Rows from a dataset:
-=-=-

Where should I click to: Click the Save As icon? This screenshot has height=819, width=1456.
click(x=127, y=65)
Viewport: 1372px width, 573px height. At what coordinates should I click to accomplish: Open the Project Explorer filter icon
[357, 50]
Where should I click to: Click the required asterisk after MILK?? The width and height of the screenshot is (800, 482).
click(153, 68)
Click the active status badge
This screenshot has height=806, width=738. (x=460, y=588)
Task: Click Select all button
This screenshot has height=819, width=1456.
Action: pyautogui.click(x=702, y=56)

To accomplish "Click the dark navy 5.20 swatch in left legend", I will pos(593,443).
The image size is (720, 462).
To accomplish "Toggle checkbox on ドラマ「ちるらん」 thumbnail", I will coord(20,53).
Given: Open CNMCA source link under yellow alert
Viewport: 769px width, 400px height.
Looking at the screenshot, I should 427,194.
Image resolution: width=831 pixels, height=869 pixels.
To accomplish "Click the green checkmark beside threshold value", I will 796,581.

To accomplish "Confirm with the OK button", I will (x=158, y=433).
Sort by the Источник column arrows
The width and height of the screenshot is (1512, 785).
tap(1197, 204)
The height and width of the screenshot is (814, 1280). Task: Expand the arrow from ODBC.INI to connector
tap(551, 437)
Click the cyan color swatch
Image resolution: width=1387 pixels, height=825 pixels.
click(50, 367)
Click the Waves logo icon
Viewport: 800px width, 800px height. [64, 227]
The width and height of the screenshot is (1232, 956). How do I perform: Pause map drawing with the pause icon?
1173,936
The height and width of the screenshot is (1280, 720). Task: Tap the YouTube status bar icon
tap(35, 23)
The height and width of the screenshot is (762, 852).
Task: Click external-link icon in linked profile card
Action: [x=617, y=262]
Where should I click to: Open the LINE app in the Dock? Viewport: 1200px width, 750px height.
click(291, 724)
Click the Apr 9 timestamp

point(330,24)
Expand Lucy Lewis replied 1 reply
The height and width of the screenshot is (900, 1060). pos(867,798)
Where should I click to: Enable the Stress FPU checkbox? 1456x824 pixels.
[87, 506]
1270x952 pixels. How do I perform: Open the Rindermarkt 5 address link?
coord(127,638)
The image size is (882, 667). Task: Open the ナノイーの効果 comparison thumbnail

-=-=-

## WRITTEN TASK
Format all of the data above as a numbered list, one line per item, and leave out the blank lines.

## REPLY
1. Where should I click to: Click the Save As icon? This screenshot has height=819, width=1456.
2. click(x=127, y=65)
3. Viewport: 1372px width, 573px height. At what coordinates should I click to accomplish: Open the Project Explorer filter icon
4. [357, 50]
5. Where should I click to: Click the required asterisk after MILK?? The width and height of the screenshot is (800, 482).
6. click(153, 68)
7. Click the active status badge
8. This screenshot has height=806, width=738. (x=460, y=588)
9. Task: Click Select all button
10. This screenshot has height=819, width=1456.
11. Action: pyautogui.click(x=702, y=56)
12. To accomplish "Click the dark navy 5.20 swatch in left legend", I will pos(593,443).
13. The image size is (720, 462).
14. To accomplish "Toggle checkbox on ドラマ「ちるらん」 thumbnail", I will coord(20,53).
15. Given: Open CNMCA source link under yellow alert
16. Viewport: 769px width, 400px height.
17. Looking at the screenshot, I should 427,194.
18. Image resolution: width=831 pixels, height=869 pixels.
19. To accomplish "Click the green checkmark beside threshold value", I will 796,581.
20. To accomplish "Confirm with the OK button", I will (x=158, y=433).
21. Sort by the Источник column arrows
22. The width and height of the screenshot is (1512, 785).
23. tap(1197, 204)
24. The height and width of the screenshot is (814, 1280). Task: Expand the arrow from ODBC.INI to connector
25. tap(551, 437)
26. Click the cyan color swatch
27. Image resolution: width=1387 pixels, height=825 pixels.
28. click(50, 367)
29. Click the Waves logo icon
30. Viewport: 800px width, 800px height. [64, 227]
31. The width and height of the screenshot is (1232, 956). How do I perform: Pause map drawing with the pause icon?
32. 1173,936
33. The height and width of the screenshot is (1280, 720). Task: Tap the YouTube status bar icon
34. tap(35, 23)
35. The height and width of the screenshot is (762, 852).
36. Task: Click external-link icon in linked profile card
37. Action: [x=617, y=262]
38. Where should I click to: Open the LINE app in the Dock? Viewport: 1200px width, 750px height.
39. click(291, 724)
40. Click the Apr 9 timestamp
41. point(330,24)
42. Expand Lucy Lewis replied 1 reply
43. The height and width of the screenshot is (900, 1060). pos(867,798)
44. Where should I click to: Enable the Stress FPU checkbox? 1456x824 pixels.
45. [87, 506]
46. 1270x952 pixels. How do I perform: Open the Rindermarkt 5 address link?
47. coord(127,638)
48. The image size is (882, 667). Task: Open the ナノイーの効果 comparison thumbnail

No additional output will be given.